4 Comments on “The Cambridge Mummy blog on… divorce – Michelle Mone, Russell Brand and Katherine Jenkins”

  1. 1 Laura Summers said at 10:25 am on December 31st, 2011:

    Speaking as someone in the process of divorcing, I have to say that this made me bristle.

    Walking away from a marriage doesn’t necessarily equal failure and sometimes, it’s in the best interests of everyone that it happens.

    As for not making it up the aisle, surely better that than end up in these divorces so soon after that you feel disappointed by?

  2. 2 cambridgemummy said at 5:07 pm on January 1st, 2012:

    I’m sorry to have caused offence. You know that’s not my intention at all. Especially when I’m so proud of you for all the hard work and changes you’ve made in 2011. Does marriage not working out not make you sad though? I’m sad when a marriage or a relationship doesn’t work out. I don’t think I equate it to mean failure though, because I think I failed in one of my relationships by not getting out earlier than I did. Does that make sense? And yes, of course it’s better to call off an engagement. I know. But well, I don’t know, I just guess I’ve been shown happily ever after by the media for so long that I think we should all be able to have it? What that looks like and feels like, I don’t know. Maybe I’ll look at something quality like hello magazine et al, to show me what it is ;)

  3. 3 Laura Summers said at 12:21 pm on January 2nd, 2012:

    You didn’t offend me… Just prompted a feeling.
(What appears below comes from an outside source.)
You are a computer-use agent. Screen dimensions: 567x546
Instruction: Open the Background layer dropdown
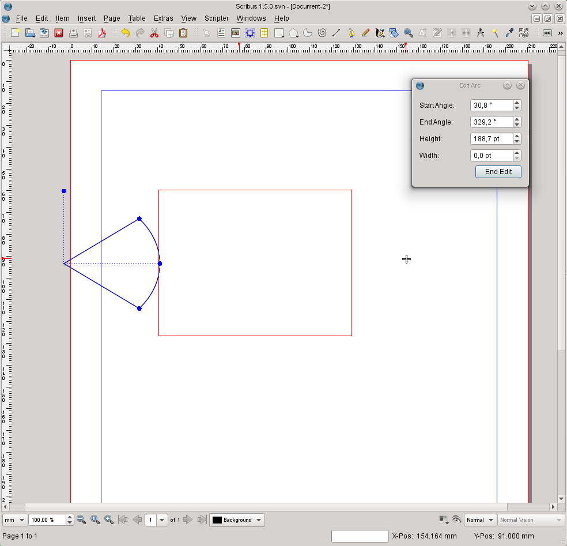point(237,520)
    You hit the nail on the head by saying it’s a media thing and that’s what frustrates me. Worse that people would stay in an unhappy (or worse) marriage/relationship because they were worried what people would think.

    I’ve had my life on hold for the last year while I have waited for everyone else around me to catch up with my decision and get their heads around it and I’m annoyed at myself for putting their needs above my own. In doing so, I was in a holding ground and therefore no better off for having made the decision to leave in the first place.

    Onwards and upwards as they say and here’s to 2012 and happily ever after (whatever that may be).

  4. 4 Rebeca said at 1:14 pm on March 4th, 2012:

    I like the quote there about promises. Marriage is a vnceoant. It requires devotion, duty, and sacrifice. That commitment to someone else is what makes marriage a shelter from the storm.It comes back to understanding what real love is. It’s not infatuation, dependency, or cathexis. Love is not a feeling. Happiness is a feeling. Love is an unconditional, spiritually developing action for one’s self or others. It includes self because one must learn to do good for one’s self as well as others and because acting for one’s benefit also benefits others. It’s important for a happy marriage. It’s realistic to expect that problems will hit one’s marriage. But even in the tough times, happiness can be found because the good one sews today, through real love, will bring a harvest of happiness in times to come.